Not always extreme at first.
But consistent.
The Part Guys Don’t Talk About
A lot of this doesn’t look the way people expect it to.
It’s not always obvious.
It can look like:
Eating clean all the time
Feeling guilty after eating
Overtraining to make up for it
Avoiding social situations around food
Or in Ryan’s case, it went further:
“I would go out, drink, eat everything… and then think, it doesn’t matter, I’ll just throw up when I get home.”
That’s not about discipline.
That’s about being stuck in a cycle.
Why It Feels Invisible
Part of the reason this goes unnoticed
is because a lot of it gets praised.
Losing weight gets noticed.
Getting lean gets noticed.
Having discipline gets noticed.
No one sees what it took to get there.
According to National Eating Disorders Association, millions of men struggle with eating disorders or disordered eating patterns.
But most of them don’t identify it that way.
Because it doesn’t look like what they expect.
The Overlap With Everything Else
This doesn’t exist in isolation.
Ryan explained it in a way that connects everything:
“Addiction, depression, anxiety… eating disorders. They’re all basically the same thing in how they operate in the brain.”
It’s not really about food.
It’s about control.
It’s about patterns.
It’s about getting stuck in a loop.
That is why this often overlaps with anxiety, comparison, and overthinking.
If that sounds familiar, it usually ties back to the same patterns behind How Do I Stop Overthinking Before Something Big?
The Turning Point
For Ryan, it wasn’t one moment.
It was recognizing what it was costing him.
“I realized I was robbing myself of just the relationship to the world that I wanted.”
That’s the part that hits.
Because it’s not just about food.
It’s about:
Avoiding dinners
Feeling anxious in social situations
Constantly thinking about what you ate or didn’t eat
It starts to take up space in your life.
And at a certain point, you realize
it’s not helping you anymore.
What Actually Helps
There isn’t one fix.
But there is a shift.
Ryan described it simply:
“If I fall short… I didn’t live the way I wanted to that day. I just start again tomorrow.”

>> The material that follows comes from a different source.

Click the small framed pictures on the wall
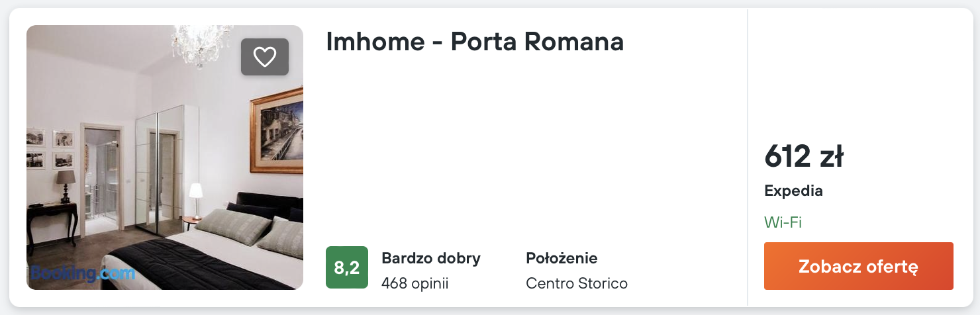The image size is (980, 315). tap(50, 148)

That’s very different from how most people approach it.
It’s not all or nothing.
It’s not punishment.
It’s awareness.
And a reset.
Research from Harvard Medical School shows that long-term health improves when behaviors are sustainable, not extreme.
That applies here too.
What This Really Means
Yes, guys struggle with eating disorders.
More than people realize.
They just don’t call it that.
They call it discipline.
They call it getting in shape.
They call it doing what it takes.
But if it starts to control your thoughts,
your habits,
or your life,
it’s worth paying attention to.
Because the goal was never to feel worse.
FAQs
Do guys actually have eating disorders?
Yes. Millions of men struggle with eating disorders or disordered eating, but it is often underreported and not openly discussed.
Why don’t men talk about eating disorders?

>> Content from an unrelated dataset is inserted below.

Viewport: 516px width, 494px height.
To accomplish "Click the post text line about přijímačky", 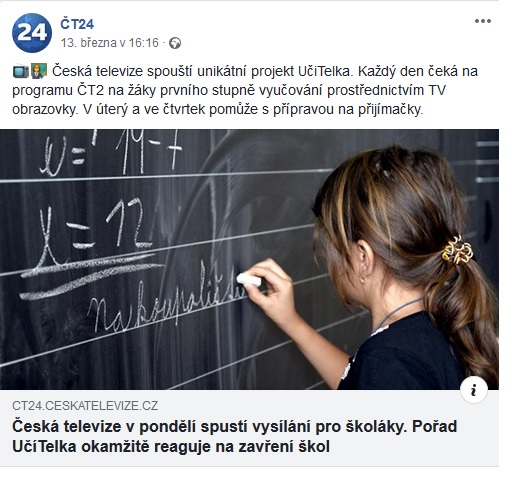I will click(218, 109).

There is a stigma around it being seen as a female issue, and many guys do not recognize their behavior as disordered.
What are signs of disordered eating in men?
Constantly thinking about food, guilt after eating, overtraining, restriction, and using food or exercise to control emotions.
How does body image connect to eating disorders?
They are closely linked. Feeling dissatisfied with your body often leads to controlling food as a way to fix it.
What should you do if you think you’re dealing with this?
Start by acknowledging it. From there, talking to someone or getting professional support can help break the cycle.